One afternoon, I noticed Bambi was walking funny. I told my Mum, and together we searched for a tick. We lived near a lot of trees and bushes, so ticks were a common issue for us back then. Tick prevention, such as Frontline, was not around at this time. After a quick search, we found a huge paralysis tick on her. My Mum got the tweezers and pulled it out, like we normally did if any of our animals had ticks (We had three cats and another dog). I asked my Mum if we should take her to the vet and she replied, 'Let's just see how she goes, we'll take her tomorrow morning if she's still sick". I remember wanting to take her to the vet so much, but it was my Mum's decision.
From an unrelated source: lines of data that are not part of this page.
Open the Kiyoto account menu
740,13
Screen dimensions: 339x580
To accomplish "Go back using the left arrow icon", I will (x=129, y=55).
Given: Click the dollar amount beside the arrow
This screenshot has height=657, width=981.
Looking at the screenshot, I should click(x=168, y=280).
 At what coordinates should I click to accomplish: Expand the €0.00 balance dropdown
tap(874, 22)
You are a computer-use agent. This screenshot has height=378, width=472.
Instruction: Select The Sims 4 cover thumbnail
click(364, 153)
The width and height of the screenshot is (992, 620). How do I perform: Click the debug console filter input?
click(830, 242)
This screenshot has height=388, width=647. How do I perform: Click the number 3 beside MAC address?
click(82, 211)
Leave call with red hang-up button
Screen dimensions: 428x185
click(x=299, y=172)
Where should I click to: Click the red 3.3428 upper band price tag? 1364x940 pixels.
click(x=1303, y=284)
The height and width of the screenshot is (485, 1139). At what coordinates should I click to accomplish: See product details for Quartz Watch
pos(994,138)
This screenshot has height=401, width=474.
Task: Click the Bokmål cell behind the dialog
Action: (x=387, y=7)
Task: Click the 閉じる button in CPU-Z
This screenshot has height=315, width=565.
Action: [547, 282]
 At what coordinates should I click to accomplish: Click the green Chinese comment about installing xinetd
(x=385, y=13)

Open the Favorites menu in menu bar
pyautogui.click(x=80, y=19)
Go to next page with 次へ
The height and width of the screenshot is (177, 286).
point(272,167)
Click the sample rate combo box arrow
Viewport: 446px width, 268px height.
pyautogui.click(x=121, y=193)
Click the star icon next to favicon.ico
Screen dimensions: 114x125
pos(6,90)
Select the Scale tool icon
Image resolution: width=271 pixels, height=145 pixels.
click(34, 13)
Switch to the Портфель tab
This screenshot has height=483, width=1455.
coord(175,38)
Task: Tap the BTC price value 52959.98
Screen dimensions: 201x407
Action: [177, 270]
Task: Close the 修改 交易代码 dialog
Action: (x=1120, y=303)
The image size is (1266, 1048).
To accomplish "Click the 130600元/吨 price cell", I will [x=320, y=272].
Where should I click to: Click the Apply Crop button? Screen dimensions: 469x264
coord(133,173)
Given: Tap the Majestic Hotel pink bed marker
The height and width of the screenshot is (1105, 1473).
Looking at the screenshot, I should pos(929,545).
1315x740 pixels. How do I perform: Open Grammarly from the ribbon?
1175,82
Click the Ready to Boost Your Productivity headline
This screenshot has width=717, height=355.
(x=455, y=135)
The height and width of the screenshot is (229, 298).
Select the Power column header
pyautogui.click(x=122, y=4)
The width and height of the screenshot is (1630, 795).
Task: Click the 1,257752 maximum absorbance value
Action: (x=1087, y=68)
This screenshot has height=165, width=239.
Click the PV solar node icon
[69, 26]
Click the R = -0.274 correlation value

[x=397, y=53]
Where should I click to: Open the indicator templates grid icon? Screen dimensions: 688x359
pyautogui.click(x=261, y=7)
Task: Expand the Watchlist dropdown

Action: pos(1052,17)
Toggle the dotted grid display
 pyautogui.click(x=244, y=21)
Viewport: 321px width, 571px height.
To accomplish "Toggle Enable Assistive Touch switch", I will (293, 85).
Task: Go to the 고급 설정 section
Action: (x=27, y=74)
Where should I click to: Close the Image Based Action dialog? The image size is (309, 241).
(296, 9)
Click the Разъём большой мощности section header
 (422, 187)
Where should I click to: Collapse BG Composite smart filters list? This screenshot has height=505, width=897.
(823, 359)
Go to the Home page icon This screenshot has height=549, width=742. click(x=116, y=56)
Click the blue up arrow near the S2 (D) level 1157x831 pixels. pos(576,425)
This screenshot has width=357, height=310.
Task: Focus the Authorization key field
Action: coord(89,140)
The next morning, I woke up and checked up on Bambi. She had gotten much worse, she was very wobbly and she was throwing up bile. I ran to get my Mum, and we hurried her straight to the local vets. At the vets they told my Mum that she had seveve tick poisoning, and would need to kept at the vets for a few days. He told her that it would cost a lot of money as she needed to have intravenous therapy and receive the serum for tick poisoning for dogs. My Mum agreed to this and told the vet to do whatever he could to save her.
Over the course of the next few days, we visited her. She did not appear to be improving, and the vet said because she was such a small dog, the tick poison affected her much worse than a bigger dog. It was heart breaking to see her there, she could barely move to greet us from her cage/bed. My Mum, sister and I were so upset and really hoping she would recover.
A few days after that, my Mum and sister were out ice skating at the then local rink. The vet called the house phone and I was the only one home at the time. The vet told me Bambi had died. I didn't know what to say, so I was just silent and after a minute or so, I said thank-you and hung up. I immediately called my Mum at the ice skating rink, and told her the awful news. She came and picked me up and drove us straight to the vets.
It was too late by the time we got there, obviously, but we just wanted to say our goodbyes to Bambi. The vet took us into the room she was in and left us alone. We all went to Bambi and picked her up and cried and cried and cried. I held her in my arms, but she was so limp. I kissed her goodbye, as did my Mum and sister. We were in that room crying and holding her for over an hour before we left. It was the single most upsetting thing that has ever happened to me.
Sitting here now and writing this, has made me cry. It was 12 years ago, but I still feel the pain of it today. When people say, "it's just a dog, or it's just a cat". They don't understand, a pet is a family member and the death of a loved pet is devastating. It's not easier because it's an animal. Far from it.